With GPRC5D [agents like talquetamab-tgvs (Talvey)], the [adverse] effects seen are unique, mainly with skin/nail changes, as well as dysgeusia. The biggest thing with that is educating the patient and telling the patient that this is expected [and] going to happen; managing it preemptively; and letting them know about using things like Aquaphor, using topical steroids as soon as [symptoms] get worse, using oral zinc, [dexamethasone] rinses, and all the strategies to treat as well as prevent these toxicities from happening.

Kort: Usually, with CAR T cells, we focus a lot on this early CRS and neurotoxicity that can happen, but later on, we’re seeing more of that delayed neurotoxicity that we’re seeing more with CAR T compared with bispecific antibodies. We’re learning more about it and how to manage it. At the same time, prolonged cytopenia seems to also be a common theme for patients who receive CAR T-cell therapy at later stages in their disease, with less of that we’re seeing when we’re bringing it earlier in lines of treatment. In bispecific antibodies, we’re seeing more low-grade CRS and usually manageable CRS, and barely any immune effector cell-associated neurotoxicity syndrome [ICANS] or neurotoxicity. However, we’re seeing more infections. Infection risk with bispecific antibodies in the long run seems to be even higher than CAR T cells, and it’s probably for that chronic stimulation and chronic engagement with the target that’s continuous.

Of course, used prophylactic antibiotics, antivirals, and IVIG is very important, but addressing and managing the infection whenever it happens is also of utmost importance. We’re now learning more that adjusting the dose of the bispecific antibody and the frequency of giving the bispecific antibody also helps to decrease that risk. That’s one of the most important risks that I educate my patients on with bispecific antibodies. Specifically, with GPRC5D, on top of the oral toxicity and the skin toxicity that were mentioned before, we’re also seeing a few patients who are starting to notice having cerebral toxicities after long-term exposure. This is still rare, and we’re still trying to characterize it better, but that’s not the theme. It’s just one of the few toxicities that we [must also manage].
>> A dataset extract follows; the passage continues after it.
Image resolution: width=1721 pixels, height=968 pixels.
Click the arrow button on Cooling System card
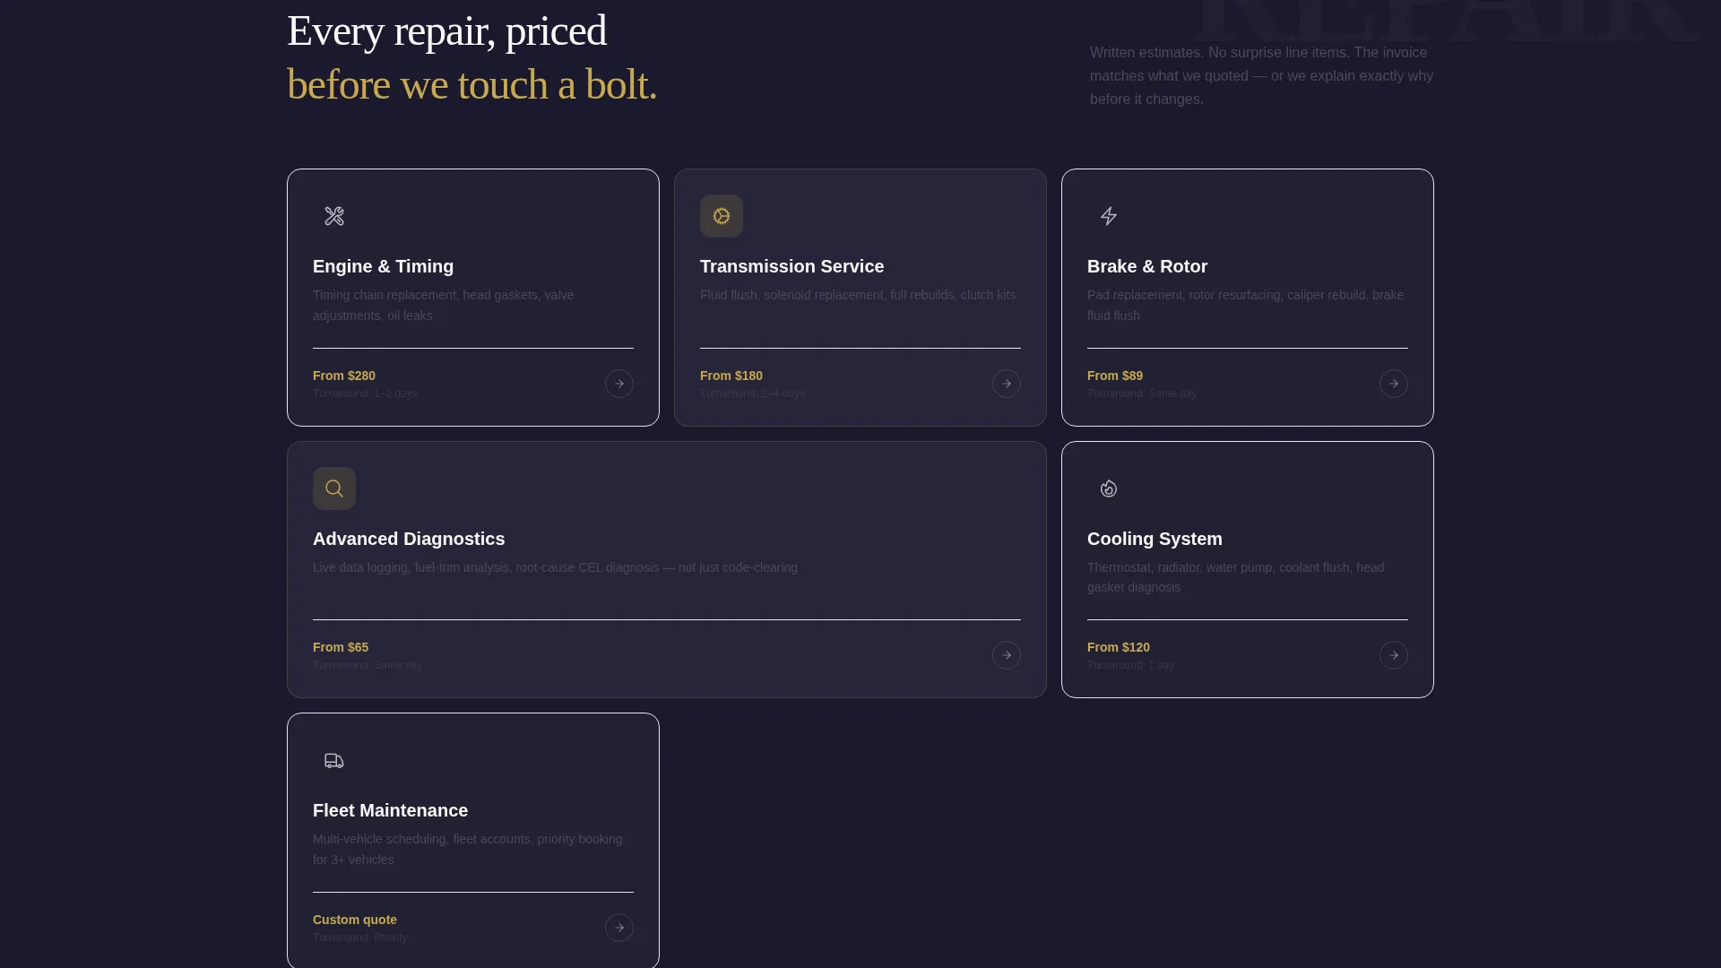[1394, 655]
Atrash: I want to make 1 more comment here about the importance of identifying the most common [adverse] effects in BCMA bispecifics, which are the infections, and the importance of differentiating infections from CRS. While CRS could happen during the startup dosing, we should not think of CRS at a later stage with the treatment. Even when we manage CRS, we should be cognizant of the risk of infection because a patient could have an infection in the startup dosing. I agree with the comments just stated about GPRC5D-directed bispecific antibodies. I just want to add that we’re still learning about movement disorders, but it looks like it’s something we have to watch out for, even though it’s extremely rare.